REQUIRED TASK: Convert the data beginning with the line containing "click on Sam" and continuing through the line containing "Tribunas is located" into a numbered list, omitting blank lines and including only those lines.

EXTRACTED DATA:

========

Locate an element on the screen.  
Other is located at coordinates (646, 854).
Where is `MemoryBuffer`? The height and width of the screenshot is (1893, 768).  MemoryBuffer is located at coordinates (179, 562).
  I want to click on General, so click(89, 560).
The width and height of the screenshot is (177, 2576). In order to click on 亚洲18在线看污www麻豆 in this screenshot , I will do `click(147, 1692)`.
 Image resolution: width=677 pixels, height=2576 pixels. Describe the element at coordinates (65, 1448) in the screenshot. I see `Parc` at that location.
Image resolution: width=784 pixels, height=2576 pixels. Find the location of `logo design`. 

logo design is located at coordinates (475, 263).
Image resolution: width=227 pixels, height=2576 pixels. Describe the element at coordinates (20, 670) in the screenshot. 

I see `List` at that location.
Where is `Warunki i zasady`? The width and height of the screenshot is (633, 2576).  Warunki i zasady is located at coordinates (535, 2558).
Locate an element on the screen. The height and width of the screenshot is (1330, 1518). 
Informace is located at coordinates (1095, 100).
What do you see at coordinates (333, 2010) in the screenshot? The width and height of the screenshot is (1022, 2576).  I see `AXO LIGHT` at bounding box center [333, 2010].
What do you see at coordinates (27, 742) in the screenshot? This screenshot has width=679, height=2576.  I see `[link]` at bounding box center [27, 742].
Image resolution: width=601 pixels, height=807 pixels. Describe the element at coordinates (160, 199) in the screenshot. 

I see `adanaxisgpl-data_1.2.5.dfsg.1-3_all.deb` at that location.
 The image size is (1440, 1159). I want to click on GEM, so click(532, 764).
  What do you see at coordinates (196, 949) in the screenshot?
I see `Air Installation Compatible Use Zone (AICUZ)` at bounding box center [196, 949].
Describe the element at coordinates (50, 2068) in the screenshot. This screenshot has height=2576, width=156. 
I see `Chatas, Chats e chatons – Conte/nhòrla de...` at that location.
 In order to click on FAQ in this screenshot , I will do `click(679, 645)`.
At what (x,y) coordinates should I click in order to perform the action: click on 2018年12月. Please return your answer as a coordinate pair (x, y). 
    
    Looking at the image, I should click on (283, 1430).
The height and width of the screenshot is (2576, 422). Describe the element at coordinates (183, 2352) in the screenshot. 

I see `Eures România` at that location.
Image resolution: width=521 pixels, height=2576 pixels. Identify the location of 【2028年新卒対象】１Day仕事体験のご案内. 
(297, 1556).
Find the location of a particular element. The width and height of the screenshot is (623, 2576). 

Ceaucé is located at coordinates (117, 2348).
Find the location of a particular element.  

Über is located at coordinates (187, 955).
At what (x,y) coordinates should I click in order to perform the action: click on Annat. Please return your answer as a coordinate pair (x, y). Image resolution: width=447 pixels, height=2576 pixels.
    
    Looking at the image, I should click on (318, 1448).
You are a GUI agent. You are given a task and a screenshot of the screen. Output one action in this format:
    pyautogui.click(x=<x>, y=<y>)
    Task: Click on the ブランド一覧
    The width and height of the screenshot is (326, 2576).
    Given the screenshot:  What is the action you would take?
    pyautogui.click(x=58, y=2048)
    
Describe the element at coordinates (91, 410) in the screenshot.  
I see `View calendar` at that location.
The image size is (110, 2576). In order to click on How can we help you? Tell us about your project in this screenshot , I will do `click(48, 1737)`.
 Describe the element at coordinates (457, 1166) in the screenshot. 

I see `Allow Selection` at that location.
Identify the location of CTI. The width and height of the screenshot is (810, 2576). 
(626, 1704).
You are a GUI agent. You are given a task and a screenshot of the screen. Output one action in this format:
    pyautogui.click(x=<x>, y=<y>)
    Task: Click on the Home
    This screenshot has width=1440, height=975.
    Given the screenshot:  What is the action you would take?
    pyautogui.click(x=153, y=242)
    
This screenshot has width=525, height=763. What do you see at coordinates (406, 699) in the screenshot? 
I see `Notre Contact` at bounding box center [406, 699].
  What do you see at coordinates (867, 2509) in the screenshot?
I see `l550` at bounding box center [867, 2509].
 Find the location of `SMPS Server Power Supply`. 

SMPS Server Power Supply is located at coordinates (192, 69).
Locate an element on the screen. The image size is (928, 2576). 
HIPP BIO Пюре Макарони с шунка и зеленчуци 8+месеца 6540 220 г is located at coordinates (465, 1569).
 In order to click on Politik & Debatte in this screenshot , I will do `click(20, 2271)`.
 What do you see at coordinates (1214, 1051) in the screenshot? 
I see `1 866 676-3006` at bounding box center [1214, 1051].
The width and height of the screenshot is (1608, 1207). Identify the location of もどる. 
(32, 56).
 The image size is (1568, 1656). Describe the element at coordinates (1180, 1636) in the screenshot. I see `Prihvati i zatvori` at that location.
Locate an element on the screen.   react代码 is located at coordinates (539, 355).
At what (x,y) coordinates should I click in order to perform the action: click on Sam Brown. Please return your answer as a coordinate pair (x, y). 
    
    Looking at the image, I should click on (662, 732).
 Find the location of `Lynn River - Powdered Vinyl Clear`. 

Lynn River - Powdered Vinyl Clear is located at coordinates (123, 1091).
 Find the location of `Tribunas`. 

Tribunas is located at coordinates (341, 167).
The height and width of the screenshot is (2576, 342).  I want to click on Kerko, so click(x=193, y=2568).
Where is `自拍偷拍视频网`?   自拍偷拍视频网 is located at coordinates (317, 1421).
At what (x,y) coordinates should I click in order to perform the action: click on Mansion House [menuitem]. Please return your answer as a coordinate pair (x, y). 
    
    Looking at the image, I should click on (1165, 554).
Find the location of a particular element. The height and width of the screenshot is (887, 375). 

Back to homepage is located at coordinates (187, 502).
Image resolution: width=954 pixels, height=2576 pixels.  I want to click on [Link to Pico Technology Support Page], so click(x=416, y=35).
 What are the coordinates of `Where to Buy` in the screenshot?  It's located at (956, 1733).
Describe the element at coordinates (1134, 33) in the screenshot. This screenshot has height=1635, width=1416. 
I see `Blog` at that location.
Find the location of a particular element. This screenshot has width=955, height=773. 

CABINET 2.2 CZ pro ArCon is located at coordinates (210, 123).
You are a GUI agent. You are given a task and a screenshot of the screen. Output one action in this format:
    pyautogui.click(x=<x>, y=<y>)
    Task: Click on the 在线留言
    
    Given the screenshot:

========

IN RESPONSE:
1. At what (x,y) coordinates should I click in order to perform the action: click on Sam Brown. Please return your answer as a coordinate pair (x, y). 
2.     Looking at the image, I should click on (662, 732).
3.  Find the location of `Lynn River - Powdered Vinyl Clear`. 
4. Lynn River - Powdered Vinyl Clear is located at coordinates (123, 1091).
5.  Find the location of `Tribunas`. 
6. Tribunas is located at coordinates (341, 167).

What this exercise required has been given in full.